• Fake Listings Still Plague Search Results
    Natasha Stokes reminds us that fake listings still make their ways into search results. She points to a New York Times article published in January about lead-generation sites, and encourages consumers to check and recheck references. It makes marketers with reputable businesses to work doubly hard to build up SEO support through recommendations and quality leads.
  • Google Maps iOS Gains Pit Stop Feature
    Google’s Maps app running on Apple iOS phones now support scheduling multiple stops along a trip. It allows users to schedule stops in a route such as a gas station or a restaurant ahead of your final destination. The feature arrived on Android in October.
  • Baidu Browser Collects, Leaks Personal Information
    Canada's Citizen Lab, which analyzed the data browsers collect, found that Baidu browser for the Windows and Android platforms leaks about as much personal information as it collects. The report states Baidu servers collect well beyond what should be collected, and does so either without encryption, or with easily decryptable encryption. "Data collected and transmitted in the Android version without any encryption includes a user’s GPS coordinates, search terms, and URLs visited," according to the assessment. "The Windows version sends search terms, hard drive serial number, network MAC address, title of all webpages visited and GPU model number."
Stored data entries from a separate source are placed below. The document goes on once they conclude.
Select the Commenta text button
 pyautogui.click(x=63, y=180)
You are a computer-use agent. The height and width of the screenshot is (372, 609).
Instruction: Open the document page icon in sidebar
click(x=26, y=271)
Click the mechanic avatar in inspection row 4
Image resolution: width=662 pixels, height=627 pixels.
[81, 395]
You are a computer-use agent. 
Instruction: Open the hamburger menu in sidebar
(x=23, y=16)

  • Tons Of Web Traffic Without Conversions?
    What does it tell marketers when traffic rises to the Web site without seeing the conversion rate that should come along?  When this happens, marketers begin testing button colors and placement, but they really should reevaluate key elements on the page such as headline and value proposition. Margot da Cunha offers up some suggestions such as consistent messaging, short forms, and tell a story with related visuals. She explains.
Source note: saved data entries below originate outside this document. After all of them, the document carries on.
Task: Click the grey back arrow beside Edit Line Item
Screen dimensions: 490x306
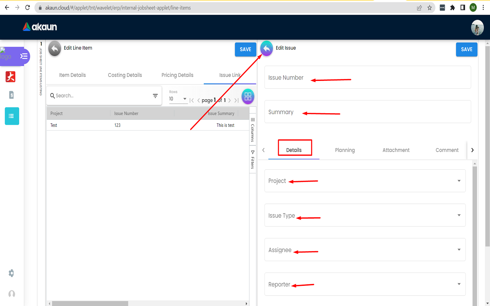Action: [x=54, y=49]
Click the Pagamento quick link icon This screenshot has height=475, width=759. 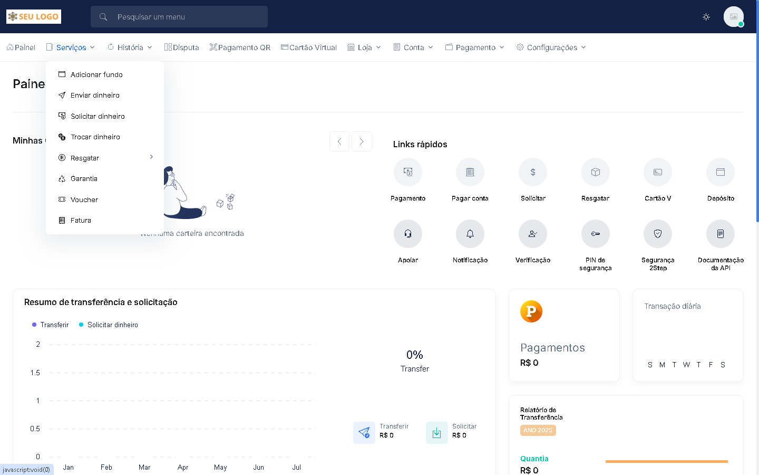pyautogui.click(x=407, y=172)
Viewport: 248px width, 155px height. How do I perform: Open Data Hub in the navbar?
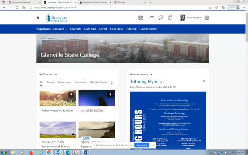pyautogui.click(x=90, y=29)
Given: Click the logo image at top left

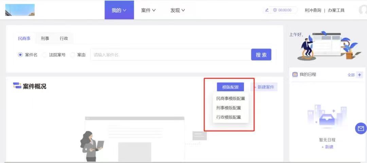Looking at the screenshot, I should click(x=20, y=10).
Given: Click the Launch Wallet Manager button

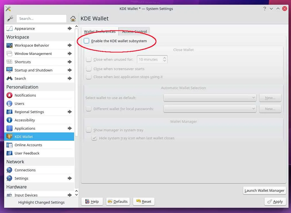Looking at the screenshot, I should pyautogui.click(x=264, y=190).
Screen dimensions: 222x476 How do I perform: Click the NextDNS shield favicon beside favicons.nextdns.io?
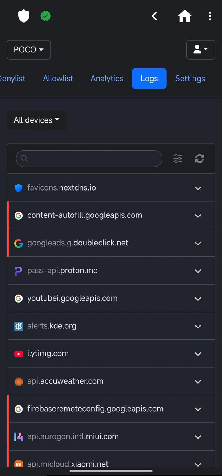click(x=19, y=188)
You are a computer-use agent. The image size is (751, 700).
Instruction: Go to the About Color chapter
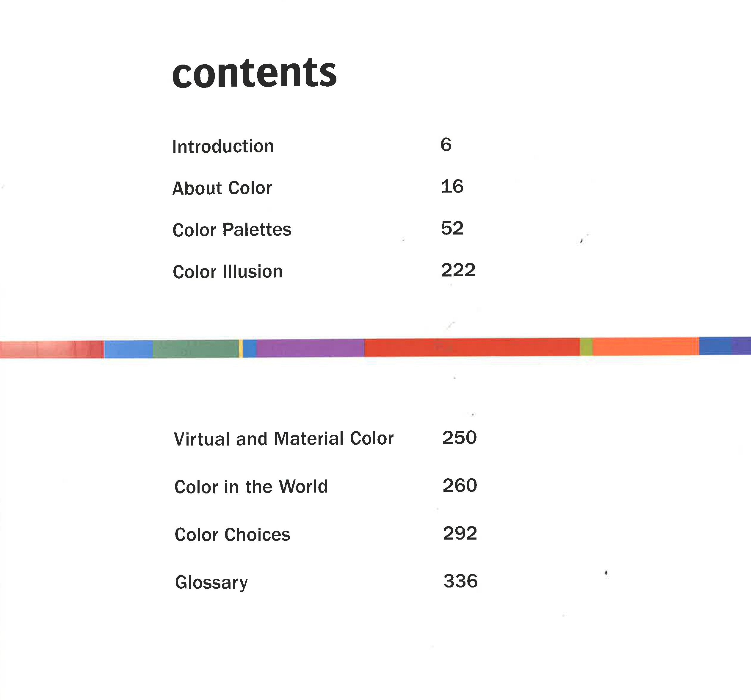pyautogui.click(x=222, y=188)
  • Microsoft Founder Gates Sides With F.B.I. In Apple Case
    Microsoft founder Bill Gates is backing the FBI in its battle with Apple over hacking into a locked iPhone as part of the investigation into last December's San Bernardino terror attack. Gates said in an interview published Tuesday in the Financial Times that a court order requiring Apple to help the FBI access a work phone belonging to gunman Syed Farook was "a specific case where the government is asking for access to information. They are not asking for some general thing, they are asking for a particular case."
  • Searchmetrics Reorganizes Business, Appoints Patric Liebold VP EMEA
    Searchmetrics said Monday it will reorganize its business to focus on regions, and has created a position to oversee strategic and operational development in Europe, the Middle East and Africa (EMEA). As the new VP EMEA, Patric Liebold will take responsibility for all strategic and operational issues in EMEA with an emphasis on Germany, Britain and France, the agency's core markets. All sales/customer service management teams and Professional Services will report directly to Liebold, who has been with the company since 2013 and was previously director of sales and customer service, supporting new and existing customers in Germany, Austria and Switzerland and Belgium, …
  • It's Not The Data, But What You Do With It
    The amount of data available to marketers has created a gap between the information and the actionable insights needed to drive campaigns. The question now becomes what can be done to bridge the great divide? Sherice Jacob takes a closer look.
  • Morgan Freeman Tells Waze Users Where To Go
    Morgan Freeman in March will begin giving gives directions to U.S. users of GPS driving app Waze. Venture Beat reports Freeman joins other big-name stars like Arnold Schwarzenegger and Kevin Hart, who have added their voices to the navigation app in the past.
  • Google Gmailify Emails
    Google released a program called Gmailify that offers users of other email platforms the best of Gmail, without an @gmail address. THe platform gives access to Gmail's automatic inbox sorting system, which splits emails with regard to social media, promotions and updates into separate inboxes, explains Michael Rundle.
  • Merkle Data Shows Right-Hand Rail Ads Vanishing
    Advertisers say Google is in the process of either reducing or eliminating the search ads down the right rail of the query results page, and other serving ads in the center of the page, above and below the organic links. Early data from Merkle advertisers confirms that ads appear to be showing less often on the right-hand rail, including for this major online retailer.